The sources, which originate from different parts of the Mediterranean region, are written or preserved in Hebrew, Aramaic, Greek, Latin, and Geez.The aim is to understand how human mobility was perceived and/or imagined in Jewish antiquity, including its agents, motives, and outcomes.
The main objectives are: (1) to produce a series of case-studies that illustrate the portrayal of human mobility and its social confines in Israelite/Jewish literature; and (2) to compare and theorize the cultural representations of travel in an intersectional frame and, as a result, to provide a ground-breaking interpretative framework for the study of mobility in texts from the human past.
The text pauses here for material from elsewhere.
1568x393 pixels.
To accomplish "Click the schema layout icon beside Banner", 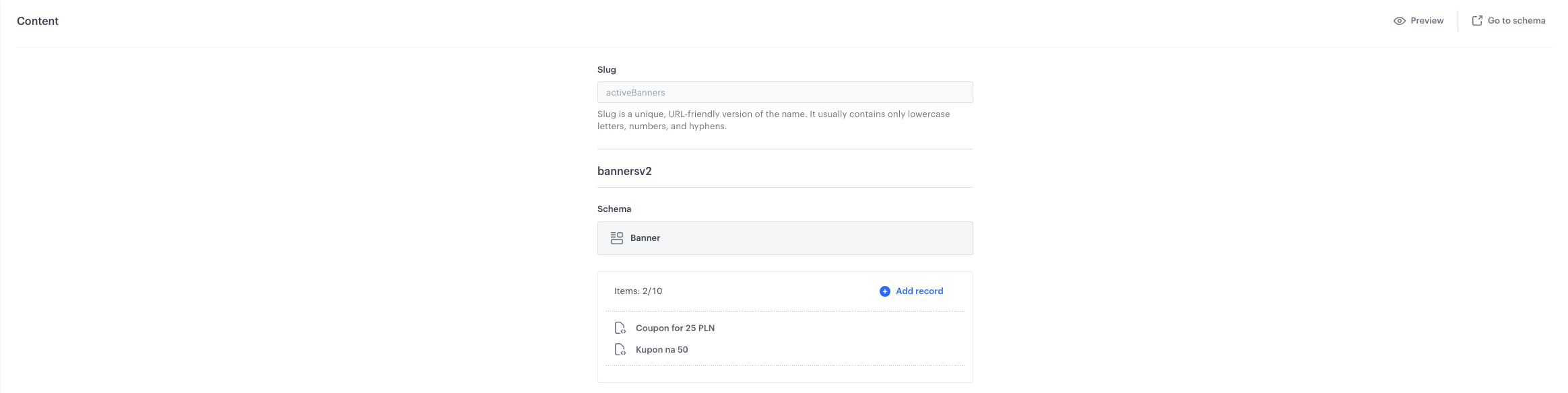I will tap(616, 238).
The selected intersectional approach is novel and specifically unearths questions of power and social stratification that evidently pertain to (in)voluntary forms of mobility, including the individual profile of the traveller and the social realities that prompted, enabled, or compelled her or his travel in the first place.The challenge is that we know nothing about the power dynamics of ancient Israelite/Jewish travel accounts.
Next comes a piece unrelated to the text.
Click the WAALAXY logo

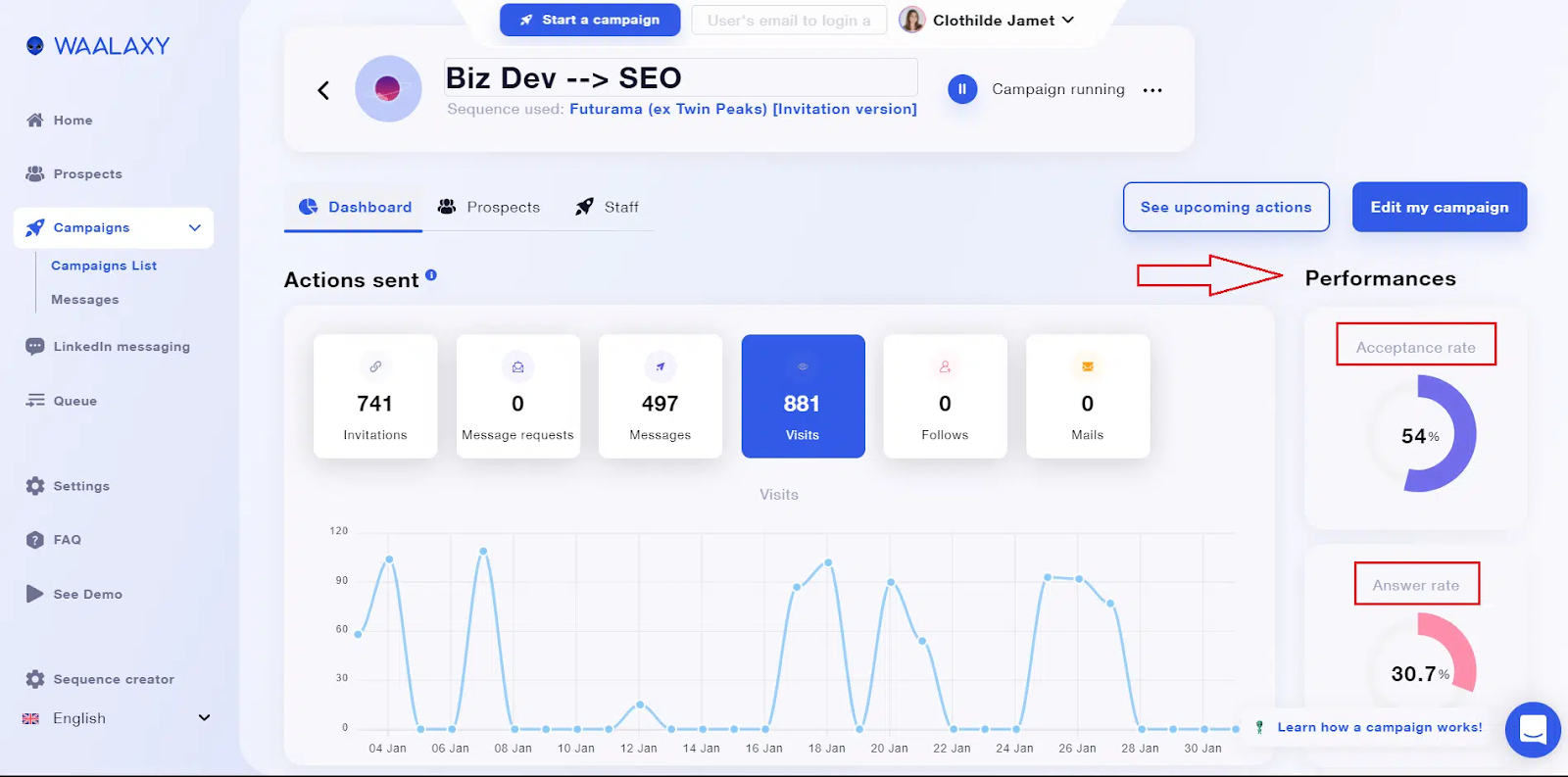[98, 46]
They are expected to reveal striking intersectional concerns, highlighting the complexity of human phenomena such as mobility.
While multiple categories of difference characterize the travelling agents, mobility also affects and shapes these categories, e.g., by leading the agent to negotiate, refine, or recreate aspects of her or his identity.
The narratives also illustrate encounters between the Israelites/Jews and others, which results in a new understanding of cultural interaction in the ancient eastern Mediterranean.